» DATA:

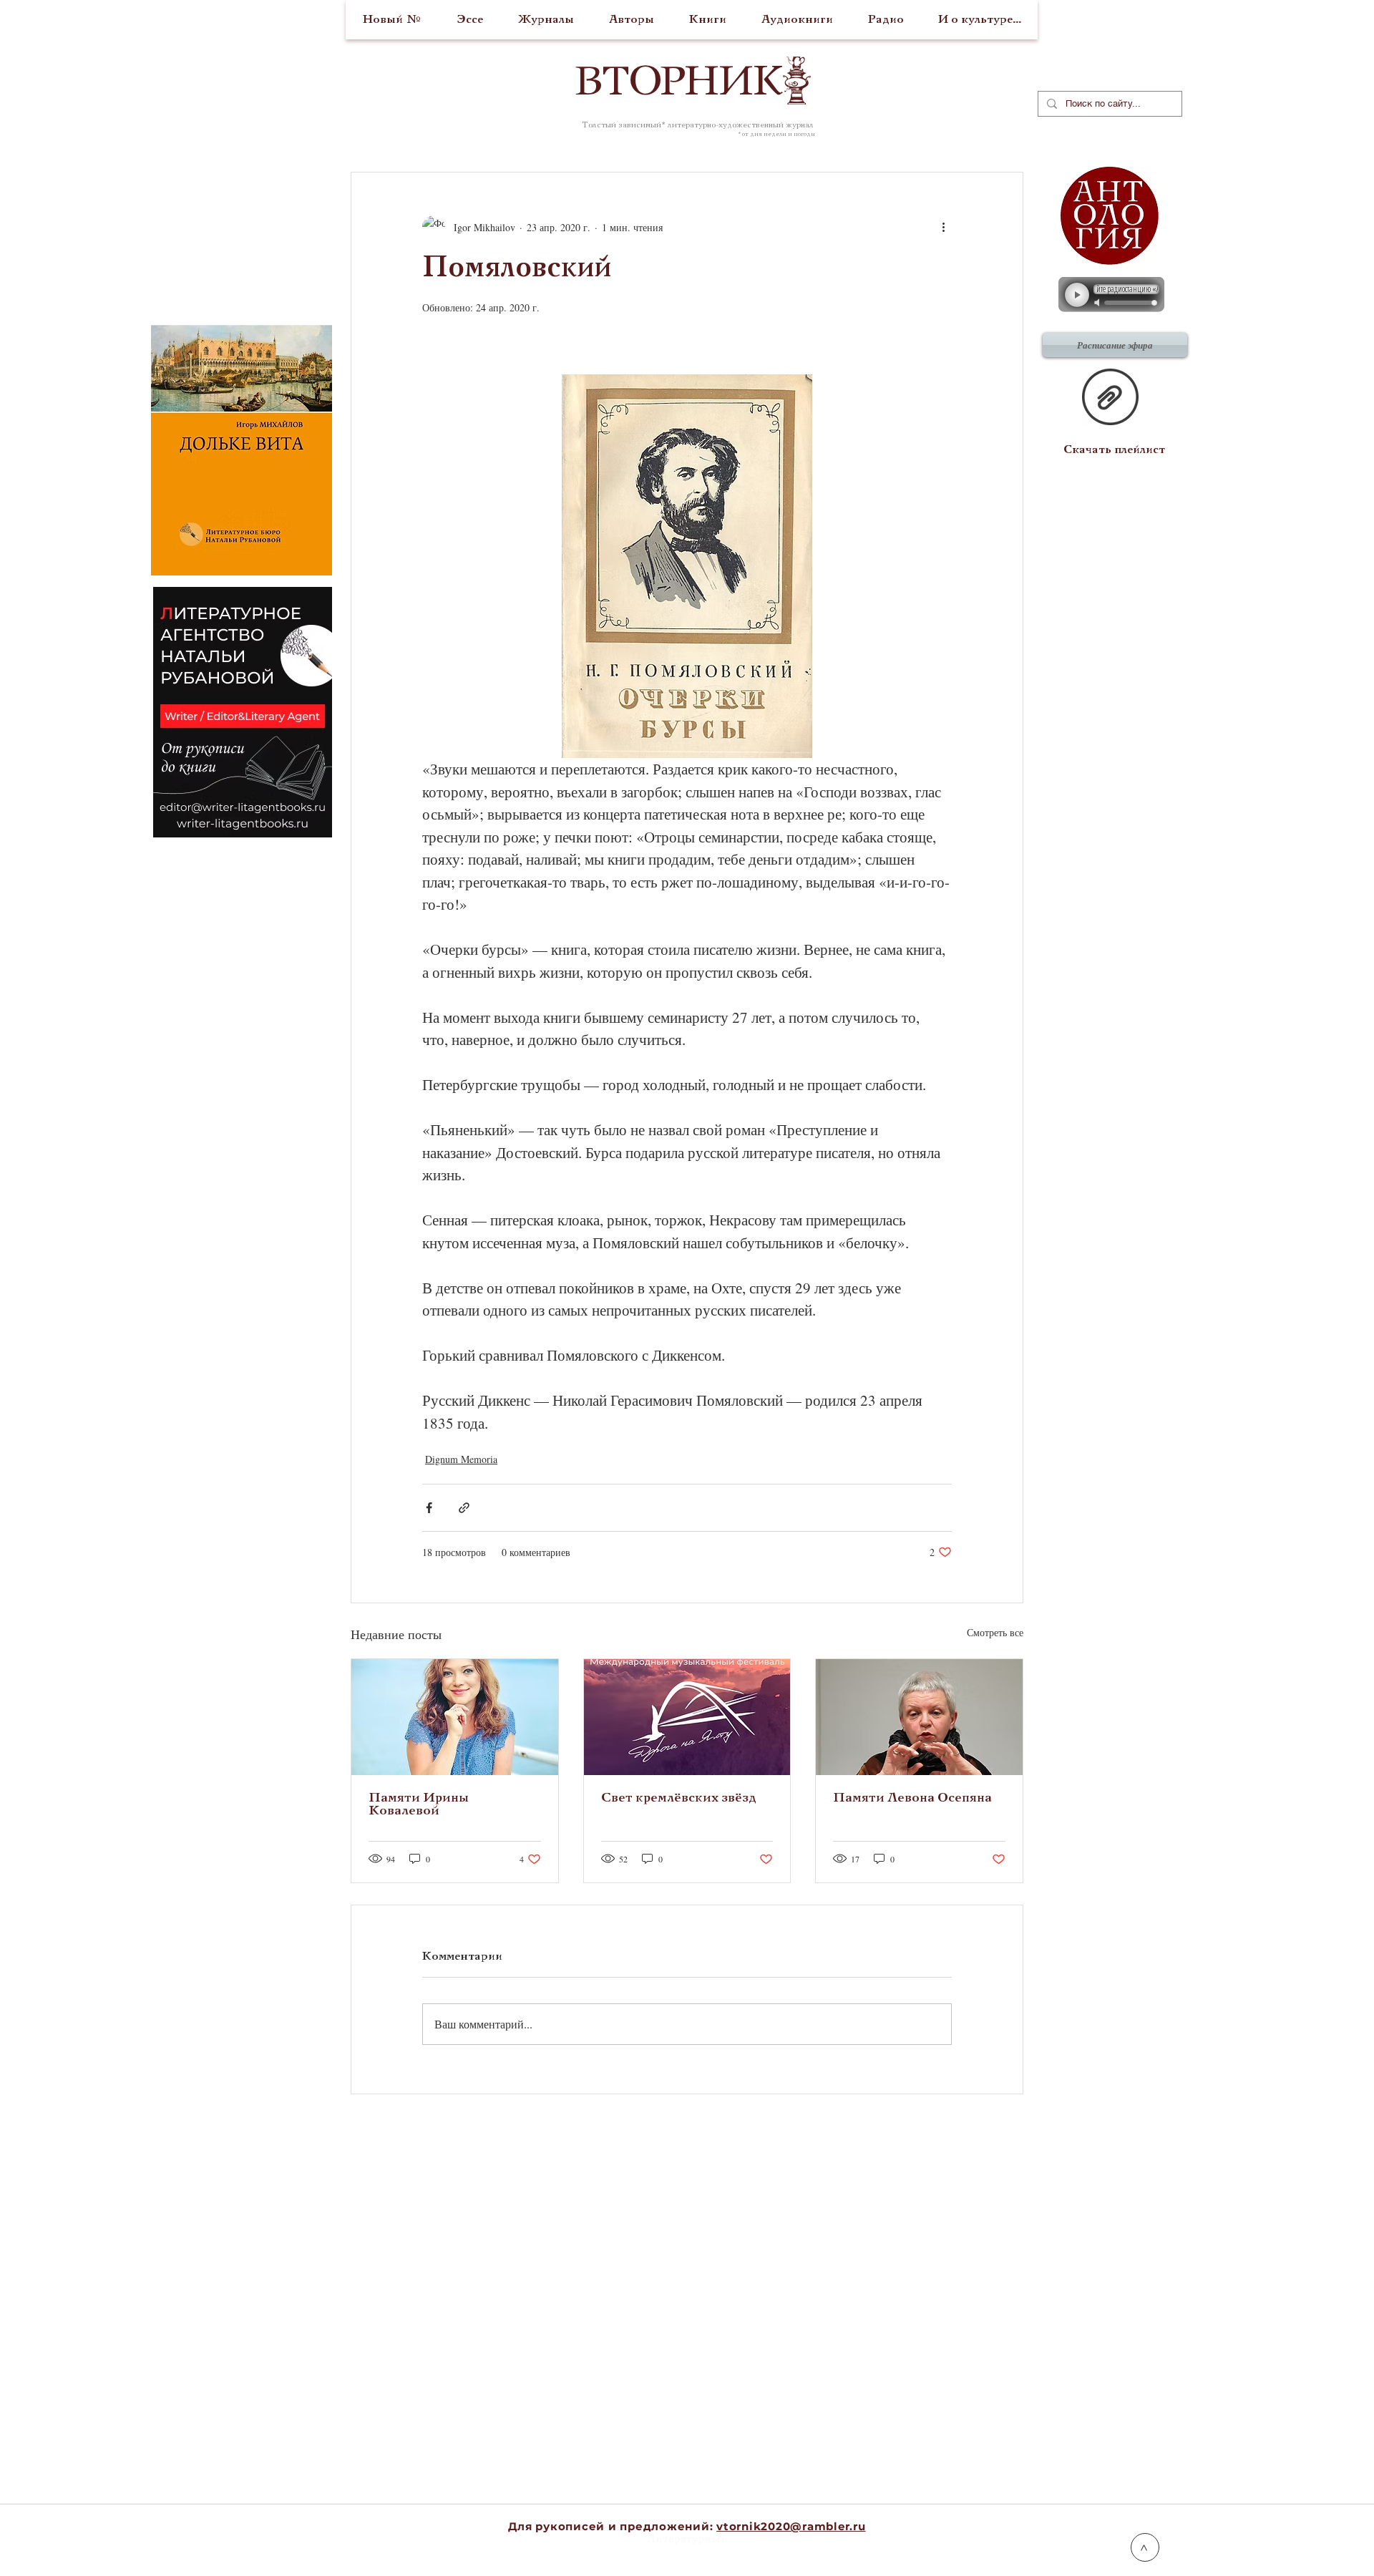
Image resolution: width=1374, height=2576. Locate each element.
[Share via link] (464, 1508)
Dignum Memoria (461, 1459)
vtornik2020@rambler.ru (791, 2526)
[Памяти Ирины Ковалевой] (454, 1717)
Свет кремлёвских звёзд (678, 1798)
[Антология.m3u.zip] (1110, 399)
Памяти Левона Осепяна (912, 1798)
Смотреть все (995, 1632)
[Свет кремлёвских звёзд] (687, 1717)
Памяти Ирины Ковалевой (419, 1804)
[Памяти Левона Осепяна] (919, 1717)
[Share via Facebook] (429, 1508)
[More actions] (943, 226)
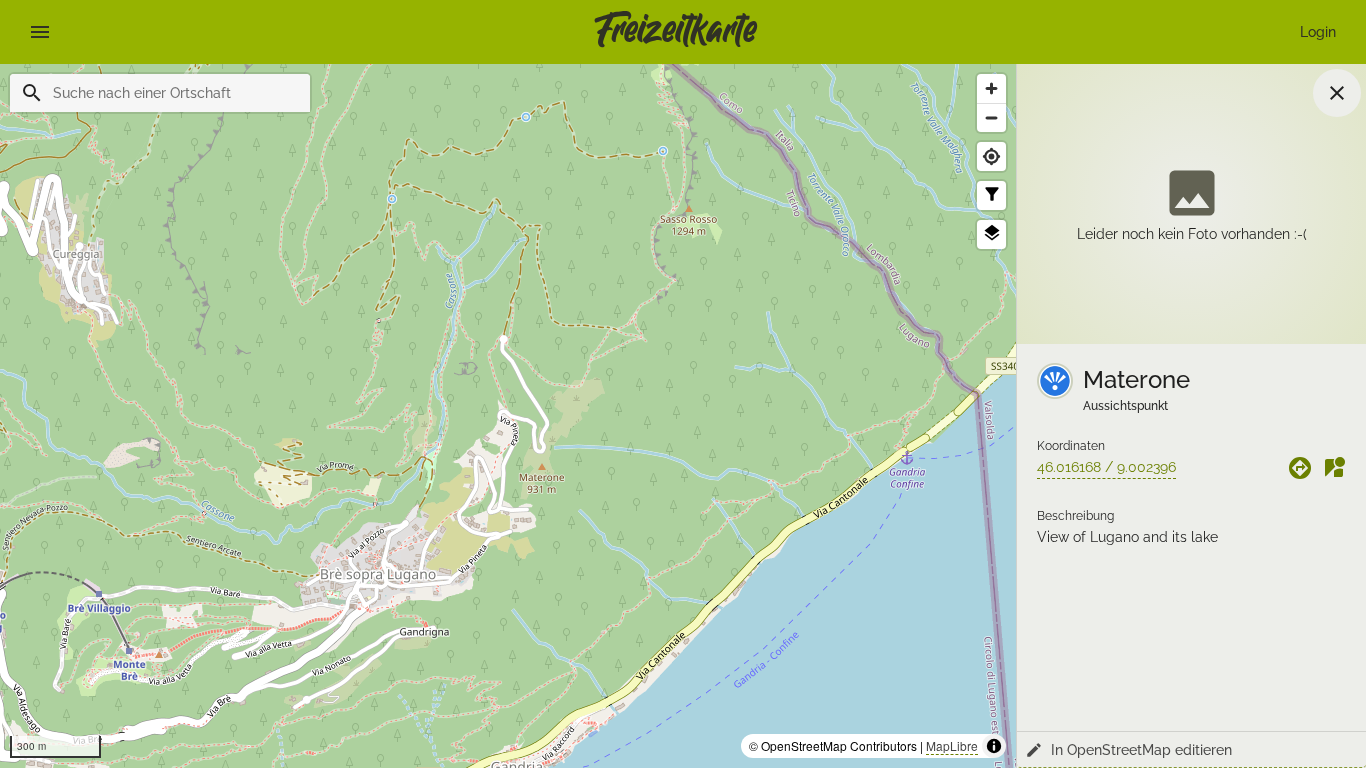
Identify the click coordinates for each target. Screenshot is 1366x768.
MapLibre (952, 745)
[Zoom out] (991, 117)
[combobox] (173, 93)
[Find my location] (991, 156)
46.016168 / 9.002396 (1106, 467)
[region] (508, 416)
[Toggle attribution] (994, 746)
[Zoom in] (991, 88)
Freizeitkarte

» EXERCISE DIRECTIONS:
Take the lines above from the top of the records through the one with "Identify the click" and repeat them exactly, without any pictures.

» ANSWER BOX:
Image resolution: width=1374, height=2576. Locate each element.
[Share via link] (464, 1508)
Dignum Memoria (461, 1459)
vtornik2020@rambler.ru (791, 2526)
[Памяти Ирины Ковалевой] (454, 1717)
Свет кремлёвских звёзд (678, 1798)
[Антология.m3u.zip] (1110, 399)
Памяти Левона Осепяна (912, 1798)
Смотреть все (995, 1632)
[Свет кремлёвских звёзд] (687, 1717)
Памяти Ирины Ковалевой (419, 1804)
[Памяти Левона Осепяна] (919, 1717)
[Share via Facebook] (429, 1508)
[More actions] (943, 226)
Identify the click coordinates for each target. Screenshot is 1366x768.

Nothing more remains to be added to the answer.